----- Raw data

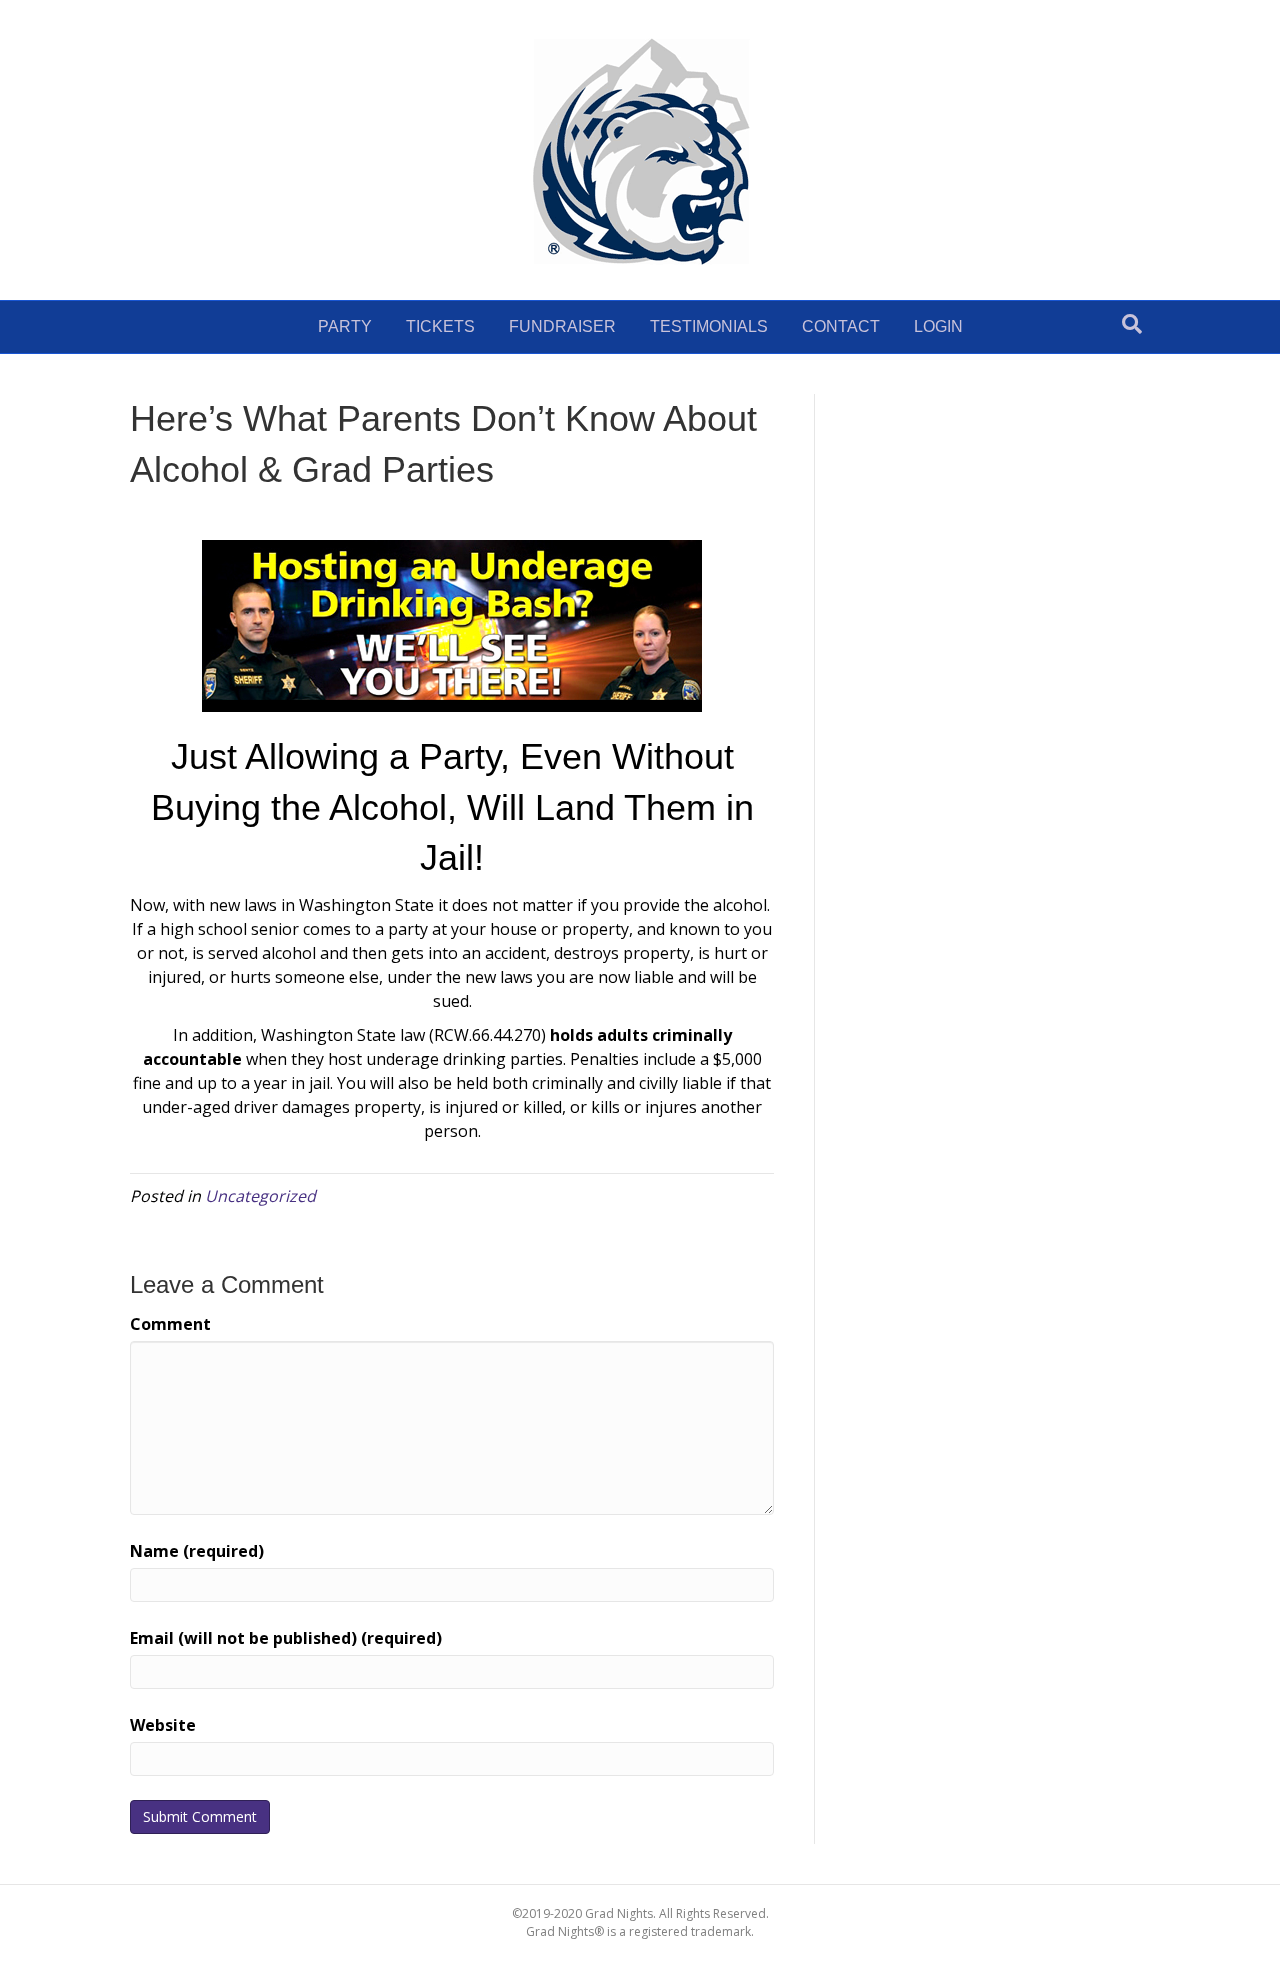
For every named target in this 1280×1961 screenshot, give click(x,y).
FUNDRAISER (562, 326)
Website (163, 1725)
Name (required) (197, 1551)
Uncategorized (260, 1196)
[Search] (1132, 324)
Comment (170, 1324)
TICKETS (440, 326)
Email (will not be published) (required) (286, 1638)
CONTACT (841, 326)
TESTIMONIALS (709, 326)
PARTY (345, 326)
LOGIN (938, 326)
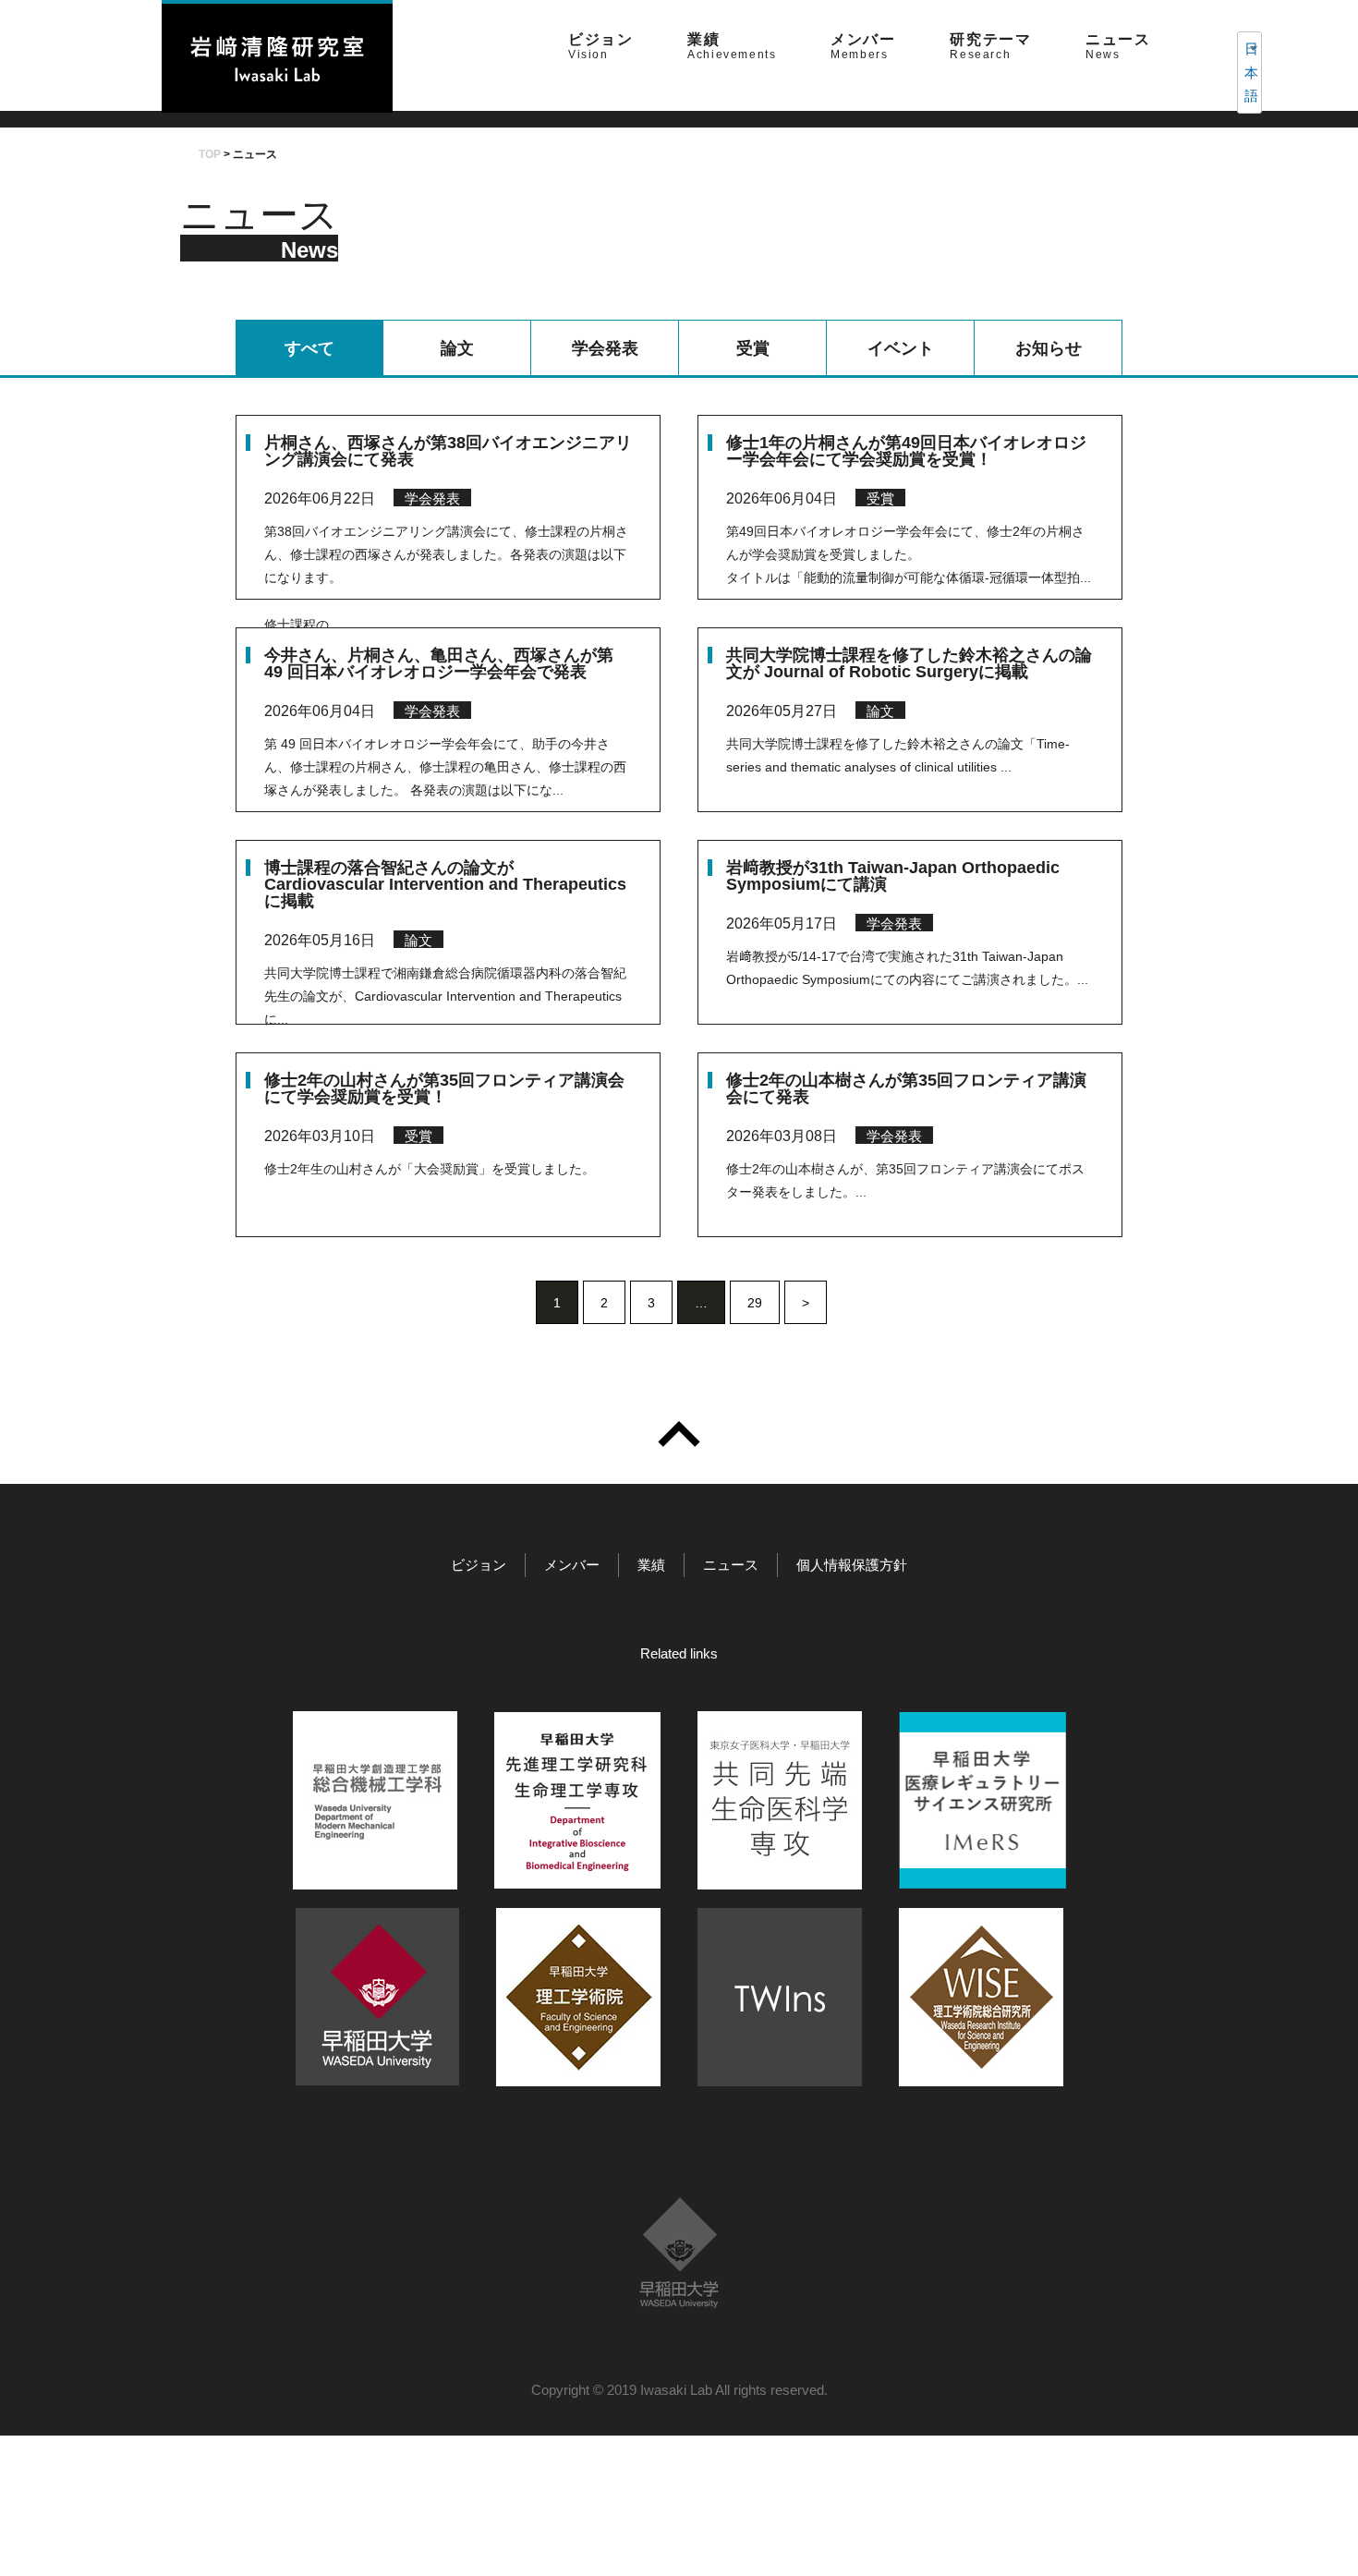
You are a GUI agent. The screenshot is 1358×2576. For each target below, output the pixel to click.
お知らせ (1048, 348)
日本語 (1245, 72)
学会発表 (605, 348)
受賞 (753, 348)
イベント (900, 348)
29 (754, 1302)
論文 (457, 348)
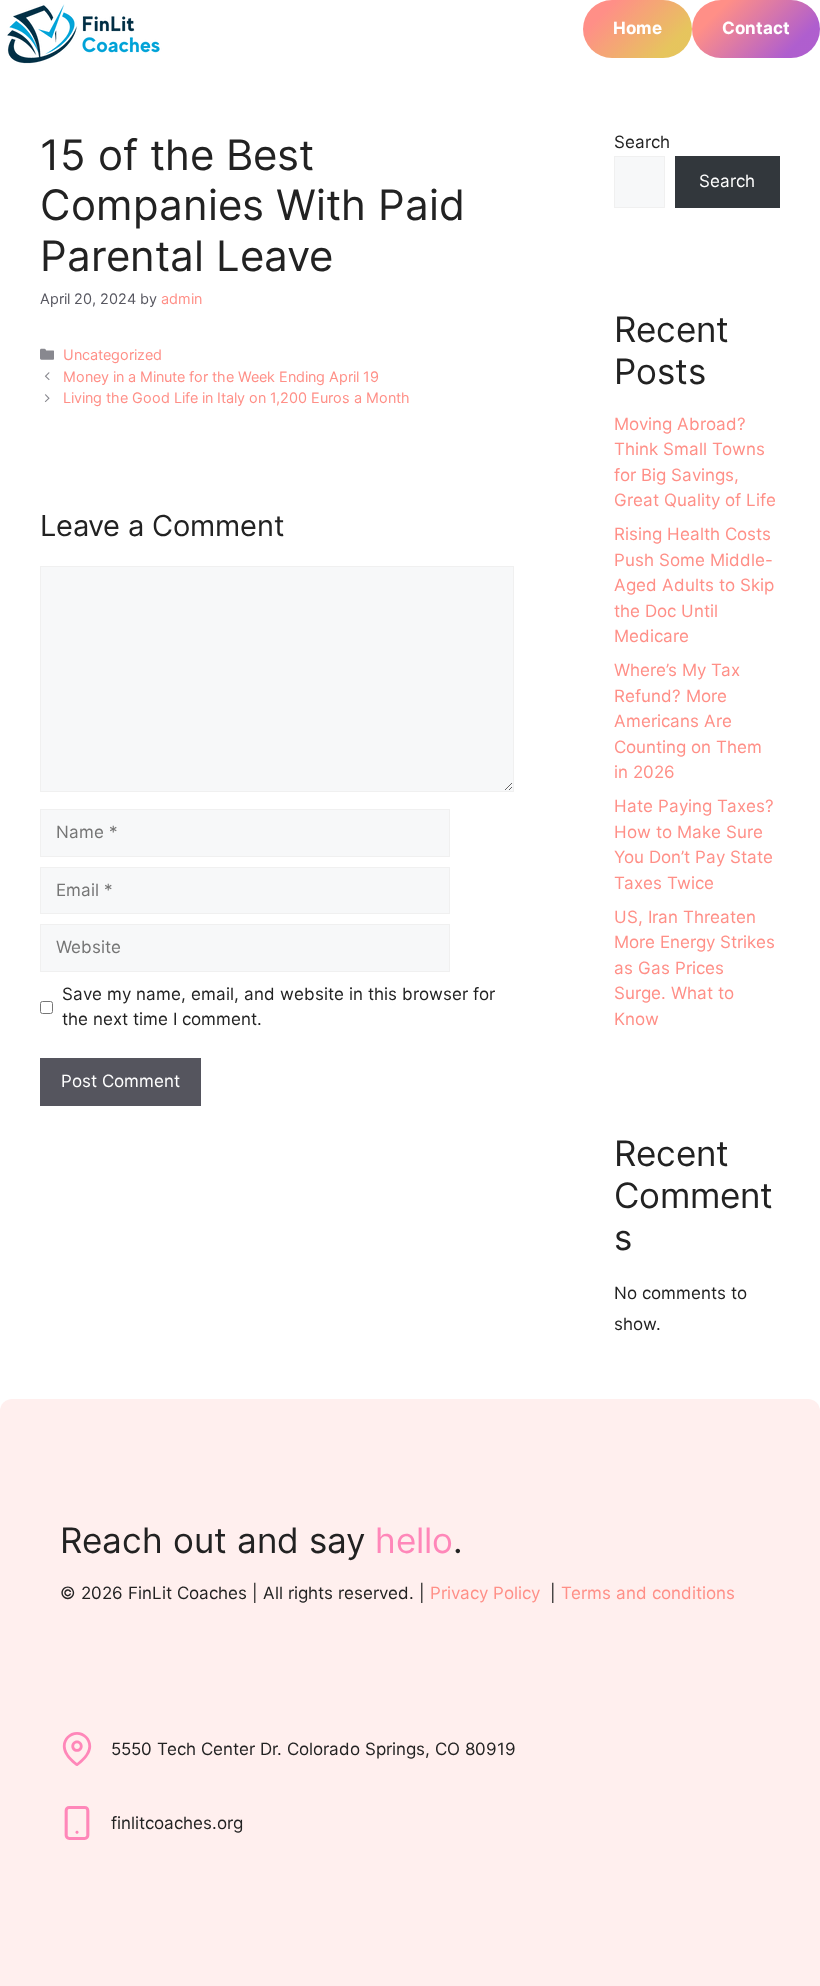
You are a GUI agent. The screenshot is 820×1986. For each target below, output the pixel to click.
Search (642, 142)
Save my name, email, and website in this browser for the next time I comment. (278, 1007)
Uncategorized (112, 354)
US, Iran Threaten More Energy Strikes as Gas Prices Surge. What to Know (694, 968)
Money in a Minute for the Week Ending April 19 (221, 376)
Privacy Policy (485, 1593)
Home (637, 28)
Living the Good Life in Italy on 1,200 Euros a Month (236, 397)
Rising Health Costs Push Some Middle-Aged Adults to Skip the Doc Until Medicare (694, 585)
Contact (756, 28)
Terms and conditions (648, 1593)
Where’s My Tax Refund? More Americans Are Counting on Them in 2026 (688, 721)
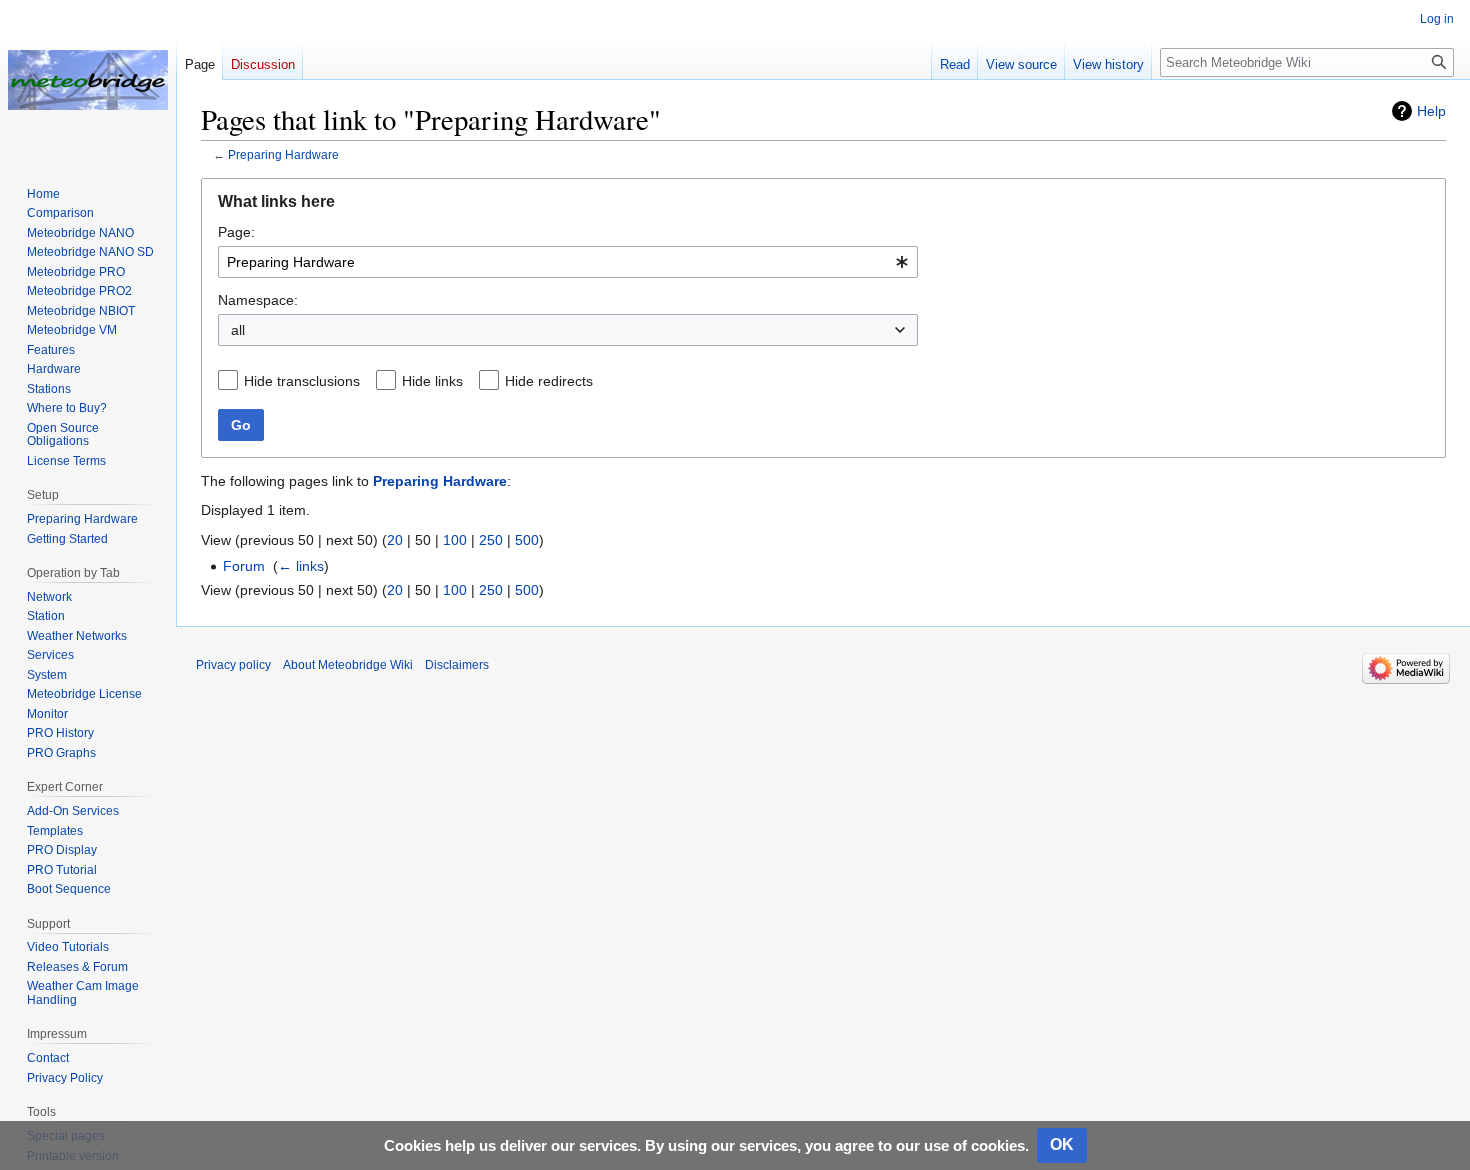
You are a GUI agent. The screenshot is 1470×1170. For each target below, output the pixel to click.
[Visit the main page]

----------

Exercise directions:
Please report how many lines in the listing above contain the word "screenshot", and give nothing but the number.

Solution to this problem:
4